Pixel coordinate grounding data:
---*---

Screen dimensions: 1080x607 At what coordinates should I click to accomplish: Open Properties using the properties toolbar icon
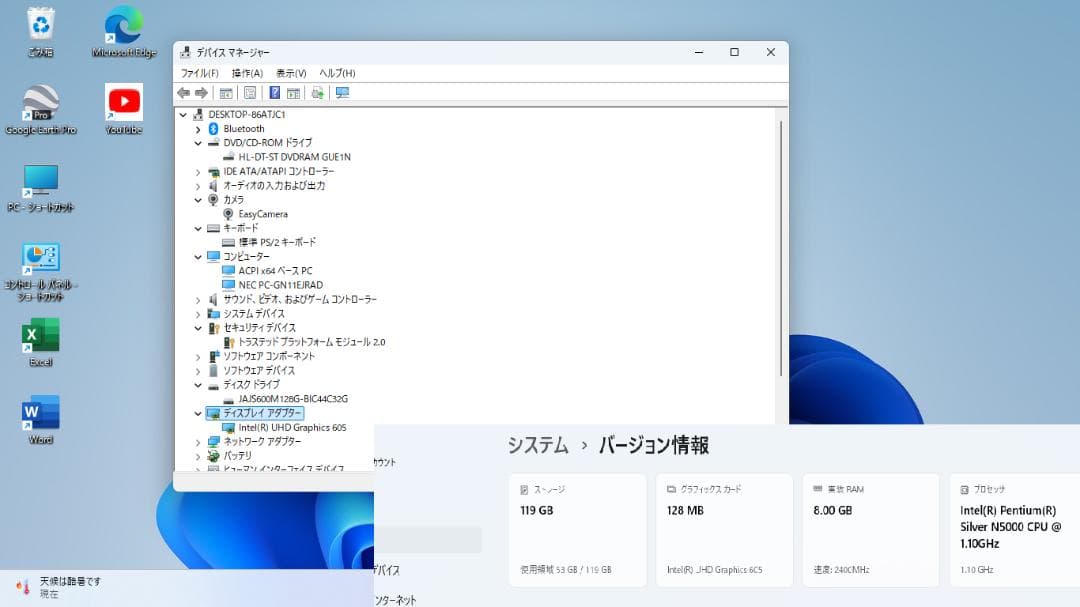(250, 92)
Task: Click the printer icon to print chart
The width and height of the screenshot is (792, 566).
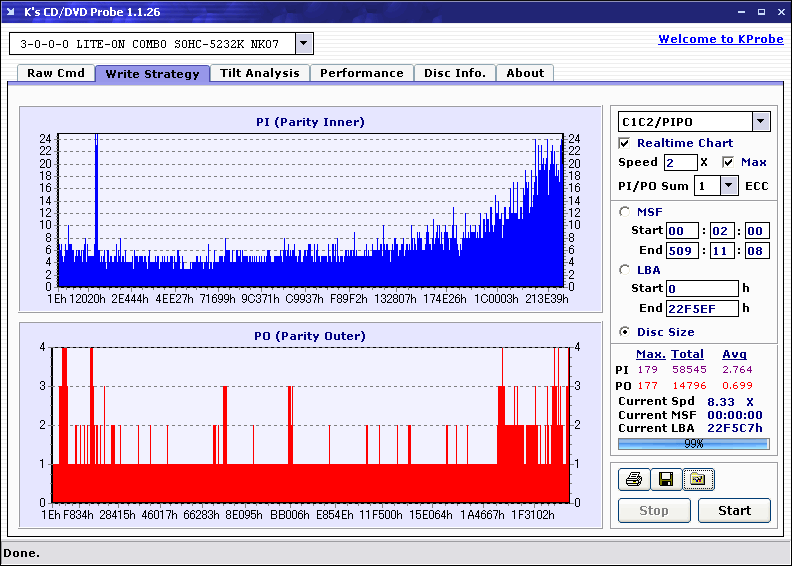Action: (x=633, y=480)
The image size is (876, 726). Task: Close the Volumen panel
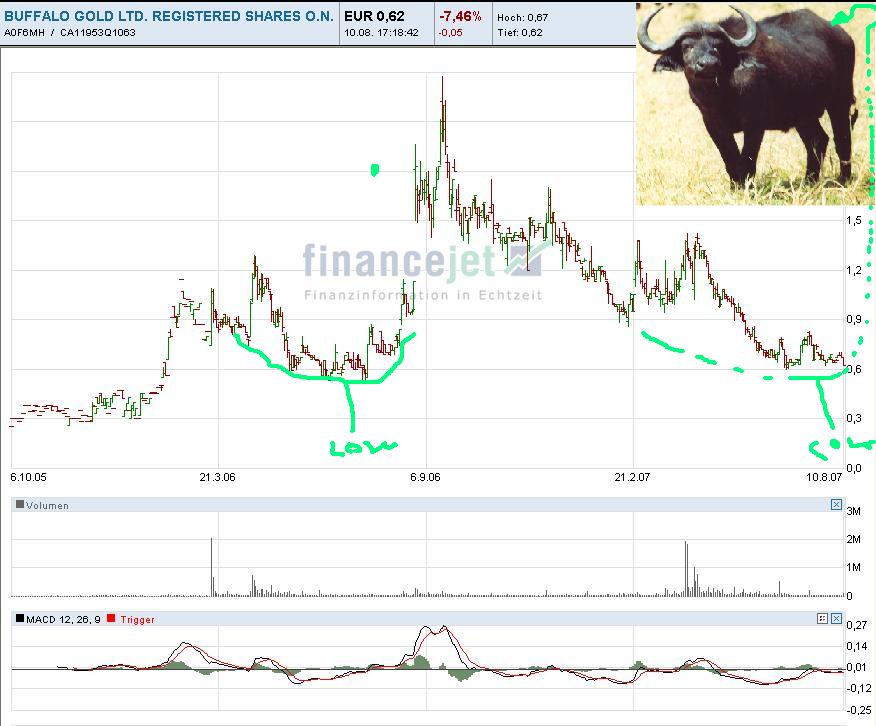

---*---

Work instructions: Every entry above should come back exactly as written, except for its pictures.

Answer space:
Screen dimensions: 1080x607 At what coordinates should I click to accomplish: Open Properties using the properties toolbar icon
(250, 92)
Task: Click the printer icon to print chart
The width and height of the screenshot is (792, 566).
Action: (x=633, y=480)
The image size is (876, 726). Task: Close the Volumen panel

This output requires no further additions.